Over the past three decades, gene therapy has been making considerable progress as an alternative
strategy in the treatment of many diseases. Since 2009, several studies have been reported in
humans on the successful treatment of various diseases. Animal models mimicking human disease
conditions are very essential at the preclinical stage before embarking on a clinical trial. In gene therapy,
for instance, they are useful in the assessment of variables related to the use of viral vectors such as safety, efficacy,
dosage and localization of transgene expression. However, choosing a suitable disease-specific model is of paramount importance
for successful clinical translation.

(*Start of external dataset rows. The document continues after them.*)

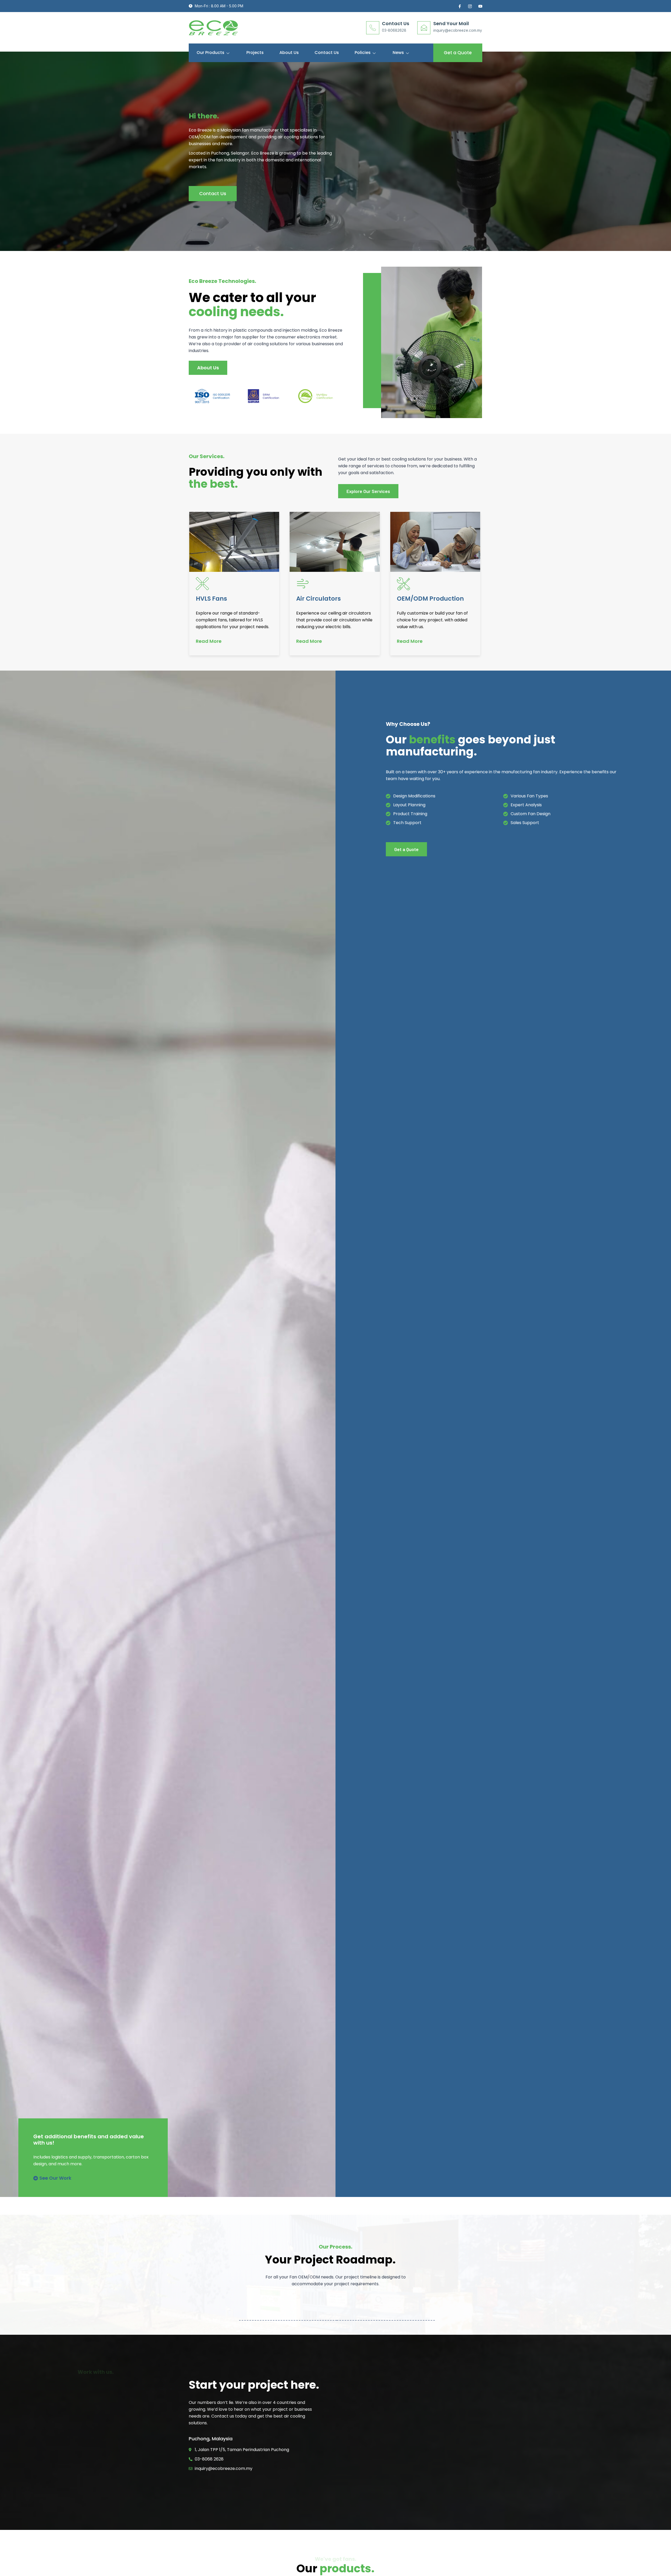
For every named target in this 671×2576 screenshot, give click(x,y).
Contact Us (327, 53)
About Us (289, 53)
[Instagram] (469, 6)
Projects (255, 53)
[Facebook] (459, 6)
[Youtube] (479, 6)
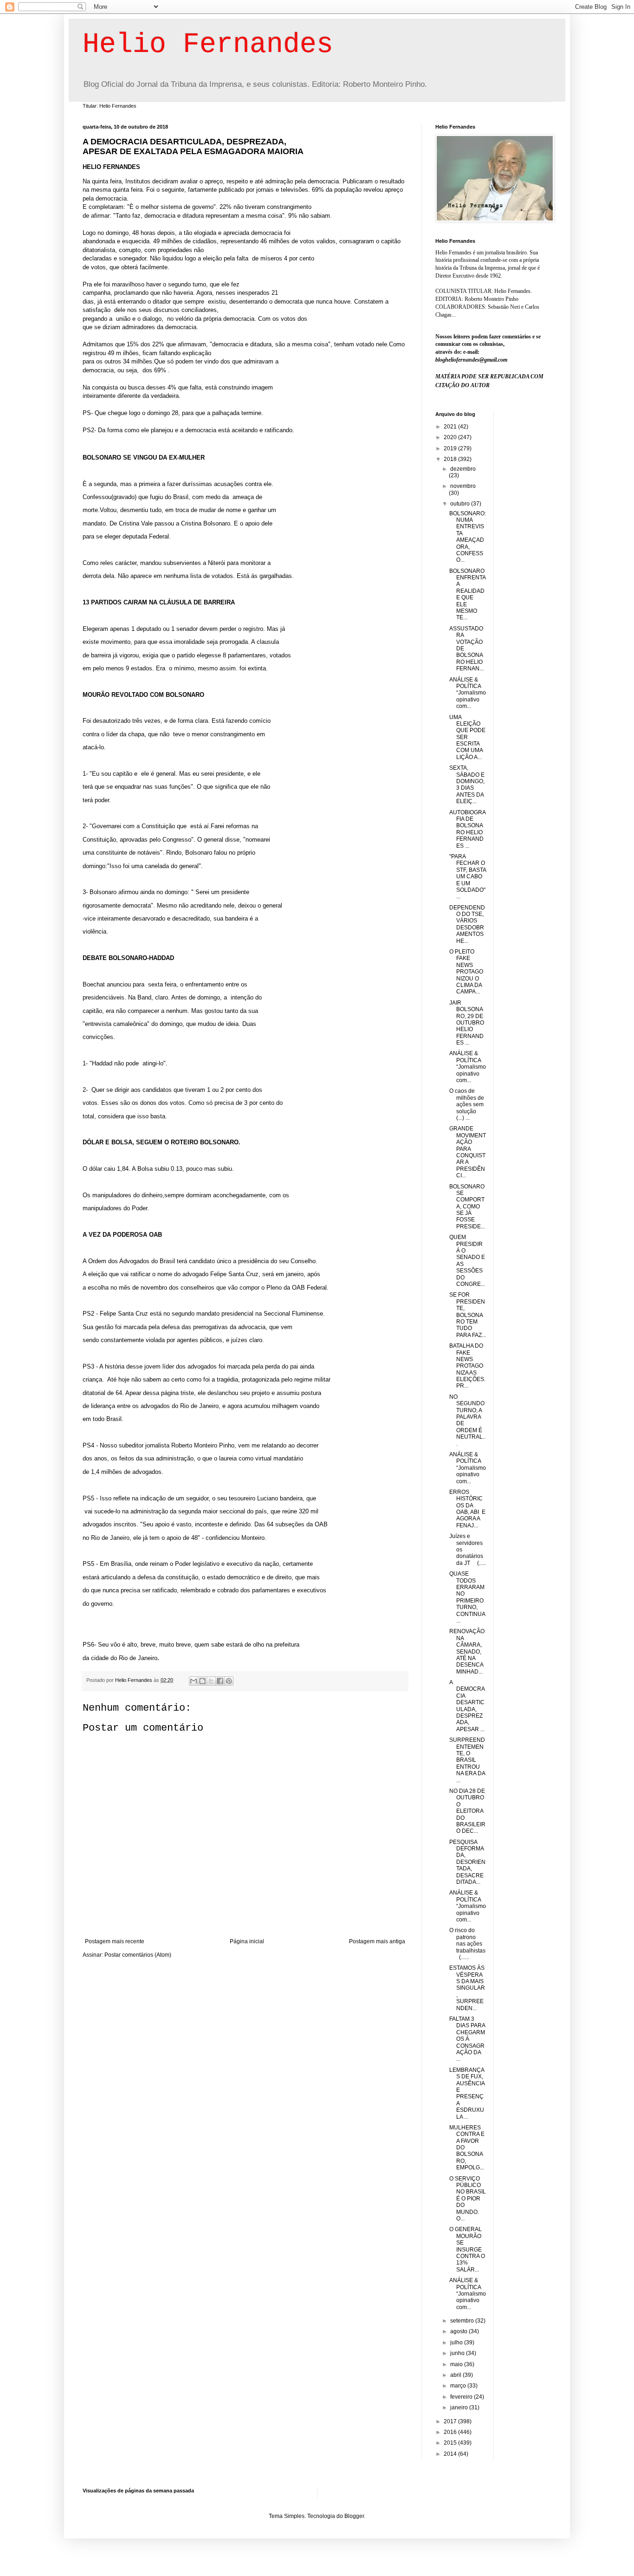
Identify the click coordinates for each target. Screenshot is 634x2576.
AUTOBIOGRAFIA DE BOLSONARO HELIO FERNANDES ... (467, 829)
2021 (451, 426)
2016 (451, 2432)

This review focuses on the animal models that are most commonly used in
gene therapy studies, such as murine, canine, non-human primates, rabbits, porcine, and a more recently developed humanized
mice. Though small and large animals both have their own pros and cons as disease-specific models, the choice
is made largely based on the type and length of study performed. While small animals with a shorter life span could be
well-suited for degenerative/aging studies, large animals with longer life span could suit longitudinal studies and also help
with dosage adjustments to maximize therapeutic benefit. Recently, humanized mice or mouse-human chimaeras have
gained interest in the study of human tissues or cells, thereby providing a more reliable understanding of therapeutic interventions.
Thus, animal models are of great importance with regard to testing new vector technologies in vivo for assessing
safety and efficacy prior to a gene therapy clinical trial.